En Happy End, una de las Tres novelas ejemplares que Manuel Vázquez Montalbán reunió en 1982, se decía que habíamos llegado tarde a la aventura, al riesgo de vivir. Happy End era un relato de 1974 que anticipaba el reciclaje cultural y lo posmoderno. A mediados de los años setenta y a juicio del descreído protagonista de aquella novela, todo estaba ensayado y perdido. No había final feliz que nos redimiera; tampoco reino de los cielos. E insistía: "Nunca tendré la oportunidad de perder una guerra con mis propias manos o perder una revolución con mis propios deseos". Ya no había credos.

¿De qué clase era este escrutinio? ¿Era una opinión o era un estado de ánimo colectivo? Según ese dictamen, numerosos españoles -que habían crecido con los mitos de Hollywood en una posguerra inacabable- se sentían desarbolados, sin metas reales, sin dioses a los que venerar. Perdedor de un conflicto que no había librado, el personaje de Vázquez Montalbán, cínico y derrotado, se sabía incapaz de toda épica histórica, de toda creencia, de todo porvenir: "Nunca fui Humphrey Bogart", dice. "En realidad nací cuando era imposible ser Humphrey Bogart y abrí los ojos a la historia cuando empezaba a arriarse toda bandera de la libertad". Para esas fechas no había titanes a los que seguir, ni santos a los que imitar, ni dioses a los que obedecer, concluimos. Los interlocutores sólo eran encarnaciones de viejos héroes: espectros que batallaban y perdían combates ajenos. No sé, no sé.
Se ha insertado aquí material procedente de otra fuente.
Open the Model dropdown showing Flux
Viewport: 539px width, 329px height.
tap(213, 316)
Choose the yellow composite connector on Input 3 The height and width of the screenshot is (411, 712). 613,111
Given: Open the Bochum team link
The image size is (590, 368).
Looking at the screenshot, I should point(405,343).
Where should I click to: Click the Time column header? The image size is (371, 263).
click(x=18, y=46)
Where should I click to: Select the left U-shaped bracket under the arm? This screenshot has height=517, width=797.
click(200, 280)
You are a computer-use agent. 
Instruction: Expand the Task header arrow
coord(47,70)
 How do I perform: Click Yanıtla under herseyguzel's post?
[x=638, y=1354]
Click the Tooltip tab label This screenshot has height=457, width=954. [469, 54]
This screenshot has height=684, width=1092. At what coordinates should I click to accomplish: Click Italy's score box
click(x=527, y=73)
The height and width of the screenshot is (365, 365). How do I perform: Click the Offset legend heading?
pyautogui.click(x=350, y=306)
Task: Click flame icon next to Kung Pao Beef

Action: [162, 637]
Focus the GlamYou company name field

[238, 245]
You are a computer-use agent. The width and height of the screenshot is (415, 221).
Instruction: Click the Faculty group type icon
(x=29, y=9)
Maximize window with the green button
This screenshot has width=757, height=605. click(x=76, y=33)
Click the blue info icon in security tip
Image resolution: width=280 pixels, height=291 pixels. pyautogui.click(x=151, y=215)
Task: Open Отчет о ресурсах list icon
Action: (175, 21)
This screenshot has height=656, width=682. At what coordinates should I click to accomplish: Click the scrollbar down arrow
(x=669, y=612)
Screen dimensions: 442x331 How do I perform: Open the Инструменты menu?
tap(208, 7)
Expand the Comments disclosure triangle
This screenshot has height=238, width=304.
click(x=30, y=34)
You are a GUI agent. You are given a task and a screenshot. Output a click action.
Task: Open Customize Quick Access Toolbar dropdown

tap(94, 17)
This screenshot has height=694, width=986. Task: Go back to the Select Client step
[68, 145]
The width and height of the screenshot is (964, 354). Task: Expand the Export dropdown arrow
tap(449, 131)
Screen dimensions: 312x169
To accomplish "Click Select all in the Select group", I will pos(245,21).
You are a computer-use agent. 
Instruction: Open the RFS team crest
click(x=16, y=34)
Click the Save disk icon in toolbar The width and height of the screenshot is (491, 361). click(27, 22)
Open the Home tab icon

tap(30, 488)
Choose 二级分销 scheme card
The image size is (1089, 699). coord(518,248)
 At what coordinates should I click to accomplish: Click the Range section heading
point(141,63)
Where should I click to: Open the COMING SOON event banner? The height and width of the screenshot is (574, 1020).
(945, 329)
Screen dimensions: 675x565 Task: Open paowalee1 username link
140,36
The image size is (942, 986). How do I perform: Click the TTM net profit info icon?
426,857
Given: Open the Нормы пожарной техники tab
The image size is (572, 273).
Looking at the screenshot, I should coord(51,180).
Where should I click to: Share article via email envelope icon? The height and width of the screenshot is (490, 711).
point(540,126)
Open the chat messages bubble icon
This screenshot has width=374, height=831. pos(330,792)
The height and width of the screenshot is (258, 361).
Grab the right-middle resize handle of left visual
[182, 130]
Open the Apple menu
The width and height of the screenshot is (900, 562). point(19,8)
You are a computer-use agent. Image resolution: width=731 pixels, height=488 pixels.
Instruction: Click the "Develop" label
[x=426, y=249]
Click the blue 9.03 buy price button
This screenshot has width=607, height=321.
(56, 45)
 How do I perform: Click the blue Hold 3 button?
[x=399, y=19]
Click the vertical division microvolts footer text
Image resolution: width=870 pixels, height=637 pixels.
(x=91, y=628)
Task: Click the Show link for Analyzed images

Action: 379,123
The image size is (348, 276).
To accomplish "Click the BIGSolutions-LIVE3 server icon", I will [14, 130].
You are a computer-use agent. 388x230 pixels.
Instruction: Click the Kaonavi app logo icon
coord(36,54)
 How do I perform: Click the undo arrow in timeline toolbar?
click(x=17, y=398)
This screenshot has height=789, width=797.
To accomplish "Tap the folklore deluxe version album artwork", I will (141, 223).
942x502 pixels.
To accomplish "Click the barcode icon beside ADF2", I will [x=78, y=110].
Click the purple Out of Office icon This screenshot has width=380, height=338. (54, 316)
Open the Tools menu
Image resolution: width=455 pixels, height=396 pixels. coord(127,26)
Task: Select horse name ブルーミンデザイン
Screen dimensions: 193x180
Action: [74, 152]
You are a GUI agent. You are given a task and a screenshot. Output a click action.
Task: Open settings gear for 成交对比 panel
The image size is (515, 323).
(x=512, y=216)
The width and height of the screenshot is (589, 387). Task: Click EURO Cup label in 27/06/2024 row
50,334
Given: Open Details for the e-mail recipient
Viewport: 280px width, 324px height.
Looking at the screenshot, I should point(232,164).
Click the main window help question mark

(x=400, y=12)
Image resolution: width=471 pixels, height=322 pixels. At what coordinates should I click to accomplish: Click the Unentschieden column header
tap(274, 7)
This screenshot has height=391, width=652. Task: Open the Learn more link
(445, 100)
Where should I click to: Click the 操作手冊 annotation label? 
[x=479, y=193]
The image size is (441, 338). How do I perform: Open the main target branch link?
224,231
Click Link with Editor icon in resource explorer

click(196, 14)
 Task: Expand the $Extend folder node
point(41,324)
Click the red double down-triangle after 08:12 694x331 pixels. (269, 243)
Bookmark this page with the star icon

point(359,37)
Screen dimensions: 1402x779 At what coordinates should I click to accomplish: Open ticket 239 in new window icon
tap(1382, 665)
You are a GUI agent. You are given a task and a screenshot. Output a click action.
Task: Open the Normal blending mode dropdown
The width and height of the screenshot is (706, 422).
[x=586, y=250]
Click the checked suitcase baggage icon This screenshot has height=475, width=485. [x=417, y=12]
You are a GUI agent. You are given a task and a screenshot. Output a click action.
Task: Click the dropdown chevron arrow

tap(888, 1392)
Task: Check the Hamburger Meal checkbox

Algunos personajes de Manuel Vázquez Montalbán siempre insistieron en este resentimiento culto, fatigado, impotente: un dolor que nos dejaba malparados a quienes llegábamos después, con pocos años. En efecto, ese dictamen algo cínico podía molestar especialmente a las generaciones posteriores, pues a quienes alcanzábamos la mayoría de edad sólo se nos reservaba el papel de figurantes en un guión ya representado. Pero la historia no había acabado cuando Franco agonizaba, ni los antifranquistas habían llegado tarde a todas las metas. Aún faltaban cosas por ganar: al pretorianismo y al clericalismo, por ejemplo.

Pronto se cumplirán treinta años de la Constitución de 1978. Recuerdo que no pude votar en aquel referéndum porque no había alcanzado la mayoría de edad. Pero yo quería aprobarla: contrariamente a lo que algunos de mis amigos sostenían. Ellos eran más exigentes. Sabían que ese proyecto de Constitución era tímido, fruto de un pacto apocado y desigual que no molestaba a los poderes fácticos, entre ellos la Iglesia. Yo era más cobarde, piadoso o acomodaticio quizá: quería procurarme un porvenir sin grandes aventuras, y la pacata Constitución -que no liquidaba el poder eclesiástico- me parecía un logro bien concreto para quienes acabábamos de superar los dieciocho años y nos alejábamos de cualquier credo. El nuestro era un reino de este mundo: por fin.

Si no me recuerdo mal, Manuel Vázquez Montalbán apoyó el sí en aquel referéndum. Me pareció de un sensato realismo. El escritor lo apoyaba para escándalo de los más intrépidos: de sus lectores más batalladores y de sus personajes más cínicos o insolentes. No sé. Quizá el de 1978 fue un acuerdo acomplejado, pero, ah amigos, nos ha permitido vivir sin rezar. Ahora tal vez haya llegado el momento de ser más audaces. No hay happy end, desde luego, ni reino de los cielos; pero tampoco hay tutela clerical que soportar. ¡Por Dios!